• Exercise task: Rewrite the lines below as a Markdown table with the columns "Number" and "Line", one row per line and blank lines skipped. Leave the pictures out.

• The records:
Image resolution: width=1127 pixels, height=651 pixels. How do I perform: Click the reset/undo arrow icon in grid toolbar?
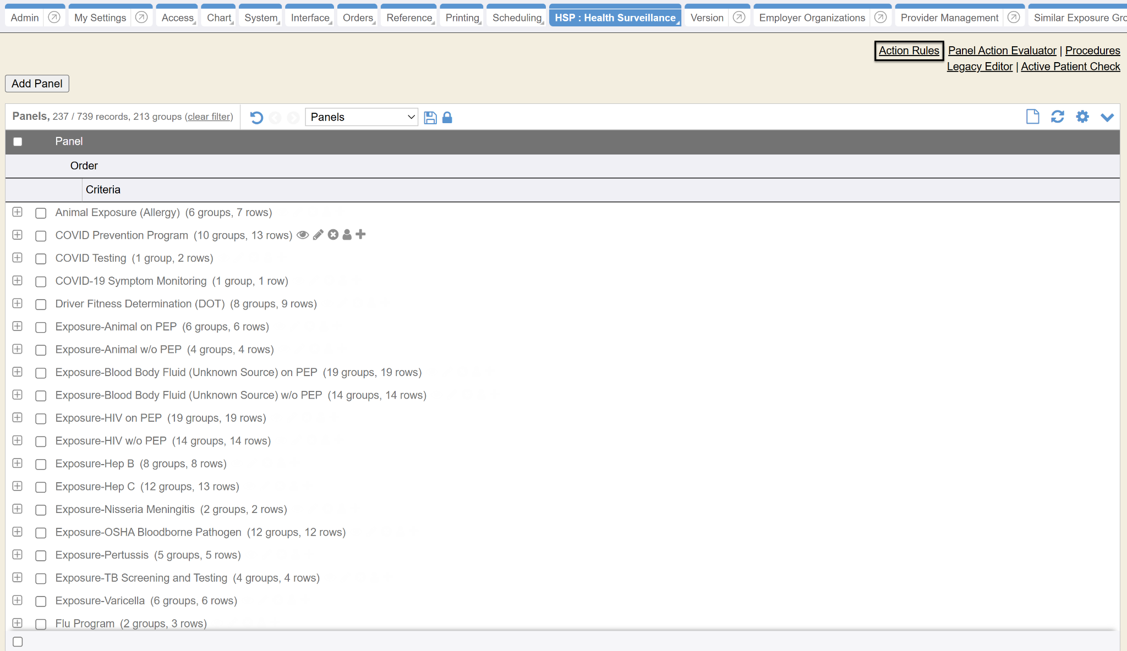256,117
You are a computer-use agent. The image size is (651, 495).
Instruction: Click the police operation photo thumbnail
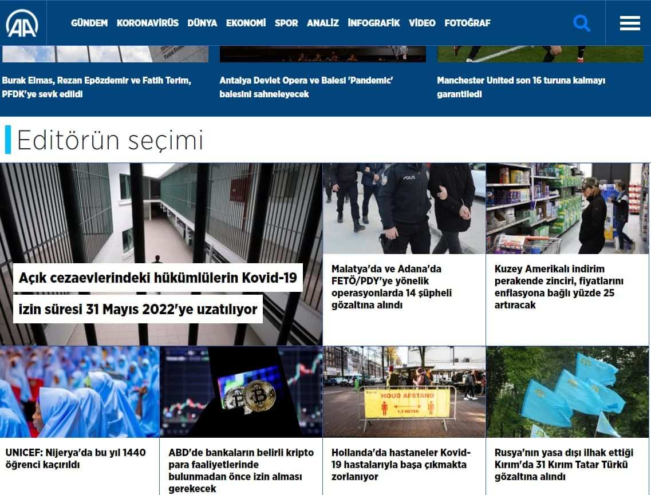click(404, 208)
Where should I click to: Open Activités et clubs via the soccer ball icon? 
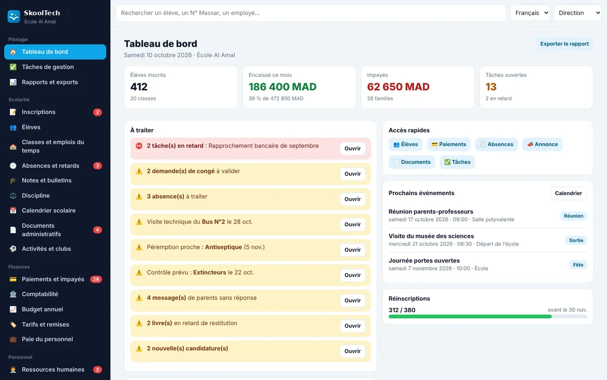13,249
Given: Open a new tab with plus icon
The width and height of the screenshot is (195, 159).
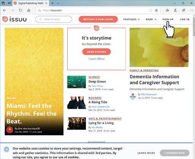Looking at the screenshot, I should pyautogui.click(x=52, y=3).
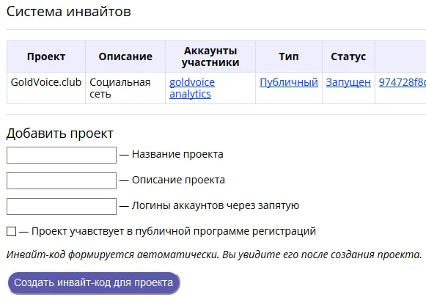
Task: Focus the Название проекта input field
Action: coord(62,155)
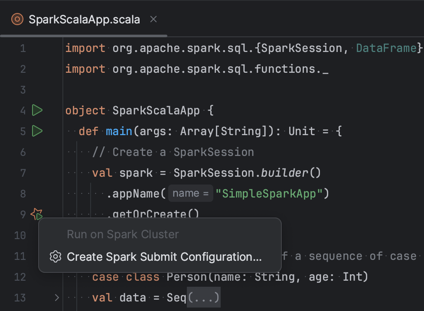Click the gear icon beside Spark Submit Configuration
This screenshot has width=424, height=311.
pos(55,257)
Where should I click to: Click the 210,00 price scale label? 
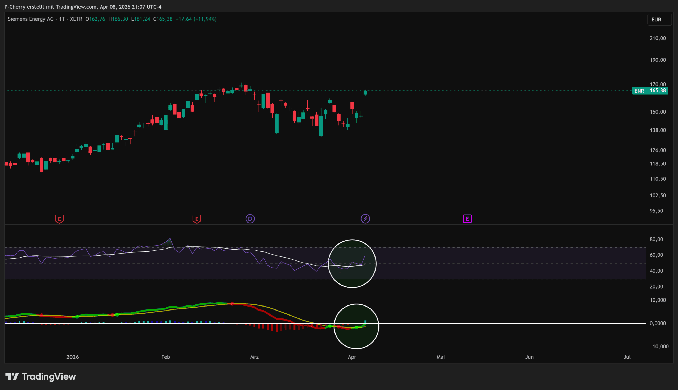click(658, 38)
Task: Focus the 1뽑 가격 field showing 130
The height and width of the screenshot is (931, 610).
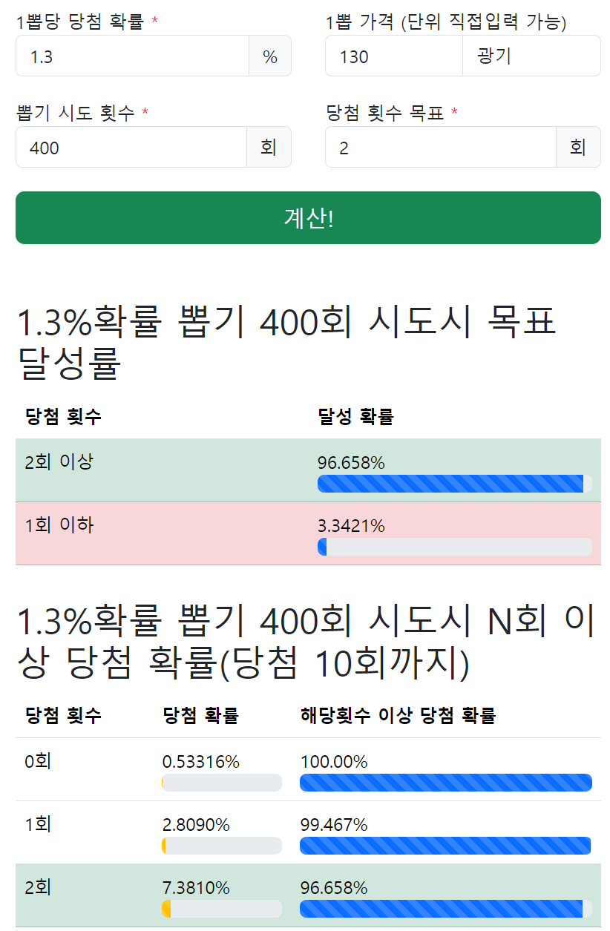Action: coord(393,56)
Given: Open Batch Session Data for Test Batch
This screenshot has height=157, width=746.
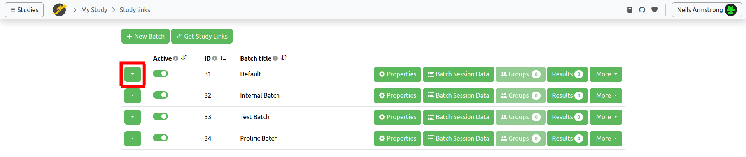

• Worked solution:
| Number | Line |
|---|---|
| 1 | Image resolution: width=1127 pixels, height=651 pixels. How do I perform: Click the reset/undo arrow icon in grid toolbar? |
| 2 | 256,117 |
| 3 | You are a computer-use agent. The image size is (651, 495). |
| 4 | Instruction: Click the police operation photo thumbnail |
| 5 | click(404, 208) |
| 6 | Where should I click to: Open Activités et clubs via the soccer ball icon?  |
| 7 | 13,249 |
| 8 | Given: Open a new tab with plus icon |
| 9 | The width and height of the screenshot is (195, 159). |
| 10 | Looking at the screenshot, I should pyautogui.click(x=52, y=3). |
| 11 | Task: Focus the Название проекта input field |
| 12 | Action: coord(62,155) |
| 13 | Click the gear icon beside Spark Submit Configuration |
| 14 | This screenshot has width=424, height=311. |
| 15 | pos(55,257) |
| 16 | Where should I click to: Click the 210,00 price scale label?  |
| 17 | click(658, 38) |
| 18 | Task: Focus the 1뽑 가격 field showing 130 |
| 19 | The height and width of the screenshot is (931, 610). |
| 20 | Action: coord(393,56) |
| 21 | Given: Open Batch Session Data for Test Batch |
| 22 | This screenshot has height=157, width=746. |